PRDX1 drives colorectal cancer progression by inhibiting ferroptosis through suppression of Cullin-3-mediated NRF2 degradation

Abstract

Peroxiredoxin 1 (PRDX1) is a potent antioxidant protein that displays a unique molecular chaperone activity. However, the role of overexpression of PRDX1 in colorectal cancer (CRC) was elusive. Herein, we found that the number of AOM/DSS-induced colitis-associated CRC in PRDX1 knockout mice was significantly lower than that in wild-type mice, concurrent with the downregulation of NRF2 and GPX4. Mechanistically, RNA sequencing results indicated that knockdown of PRDX1 resulted in a significant reduction of NRF2, which further triggered ROS-induced mitochondrial dysfunction and lipid peroxidation-induced ferroptosis in CRC cells. Notably, PRDX1 inhibited NRF2 degradation and promoted NRF2 nuclear translocation and consequently triggered the transcription of GPX4. Immunoprecipitation-mass spectrometry (IP-MS) and Co-immunoprecipitation (Co-IP) assays revealed that PRDX1 could function as a molecular chaperone binding to CUL3 to inhibit the ubiquitination of NRF2. Importantly, the binding of PRDX1 to CUL3 was enhanced by conoidin A but abrogated by PRDX1 Cys83Ser mutant.
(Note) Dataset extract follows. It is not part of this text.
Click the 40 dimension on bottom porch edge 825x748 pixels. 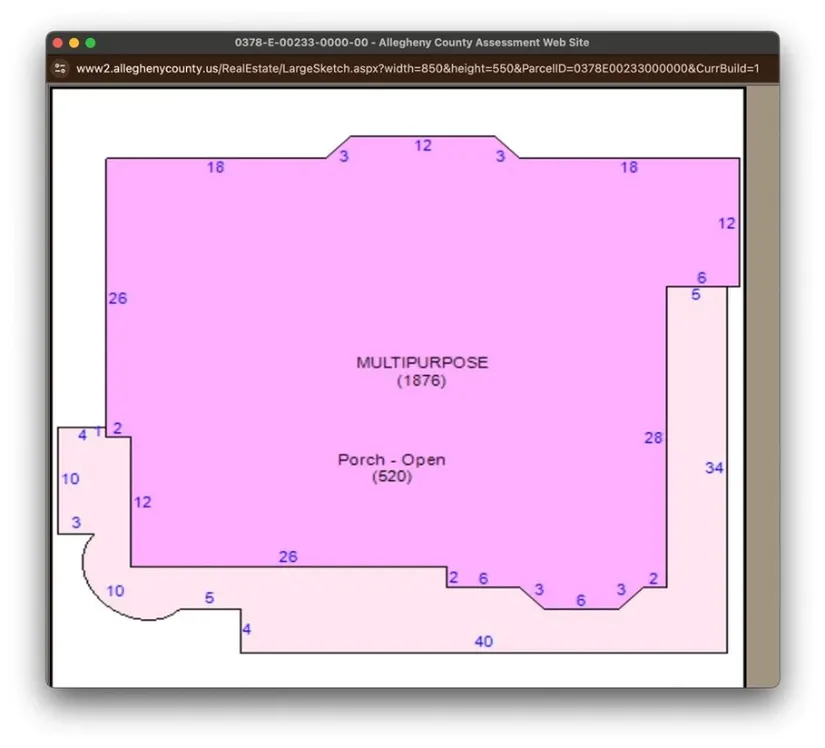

The inhibitory effects of silencing PRDX1 on CRC could be attenuated by NRF2 activation or ferrostatin-1 administration in vivo. Collectively, these results provide a new insight into the molecular chaperone activity of PRDX1 in triggering CRC progression through suppression of CUL3-mediated NRF2 degradation, suggesting PRDX1 Cys83 is a potential drug target in inhibiting CRC.